— What needs to be done —
Transcribe the records below exactly, leaving out any pictures.

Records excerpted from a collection
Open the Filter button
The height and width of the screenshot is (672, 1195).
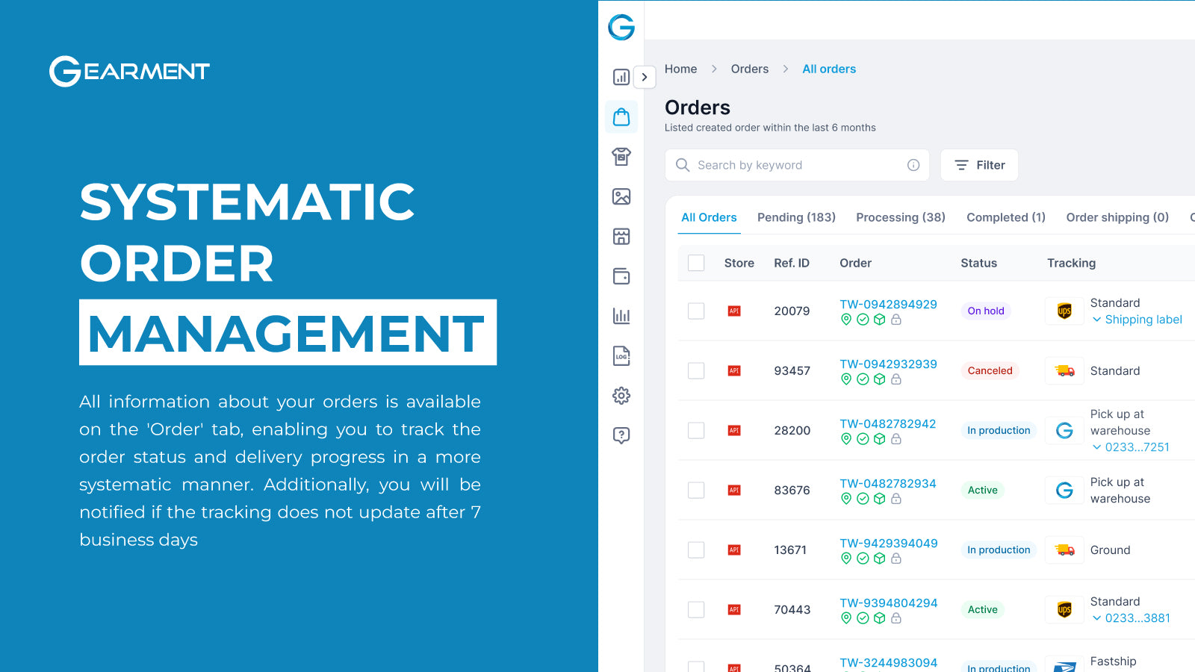(979, 165)
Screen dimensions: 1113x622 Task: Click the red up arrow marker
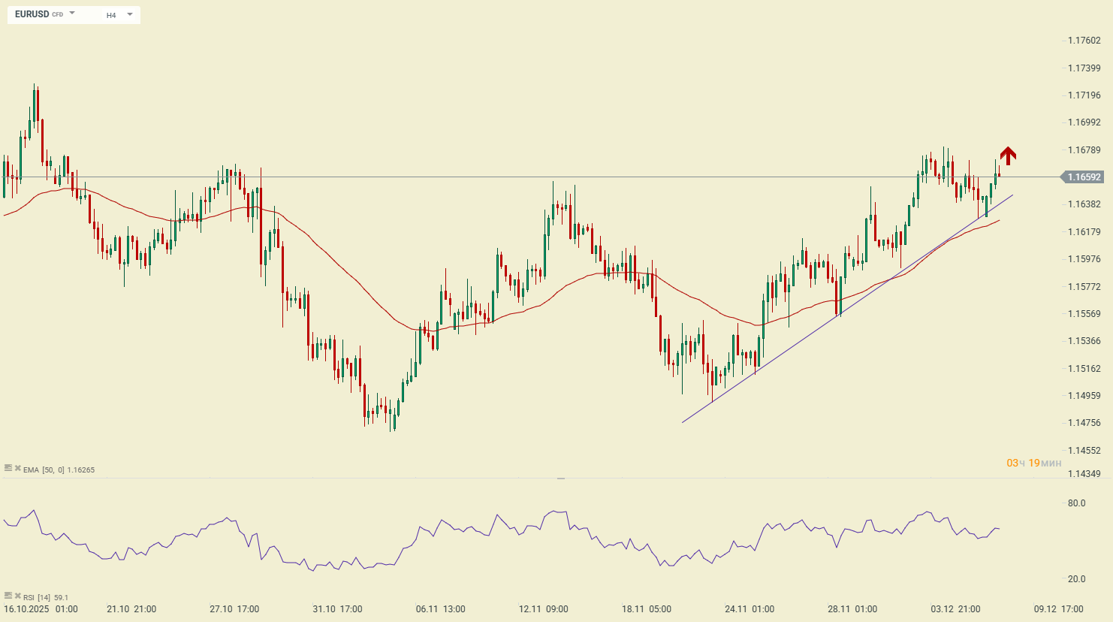pyautogui.click(x=1008, y=156)
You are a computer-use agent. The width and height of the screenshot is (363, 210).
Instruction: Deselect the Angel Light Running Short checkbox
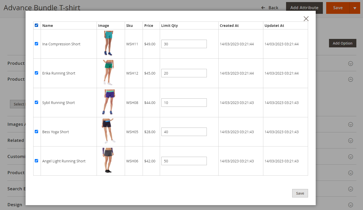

— Solution to this exercise —
Open the Filter button
The height and width of the screenshot is (672, 1195).
(979, 165)
Screen dimensions: 1113x622 Task: Click the red up arrow marker
pyautogui.click(x=1008, y=156)
You are a computer-use agent. The width and height of the screenshot is (363, 210).
Instruction: Deselect the Angel Light Running Short checkbox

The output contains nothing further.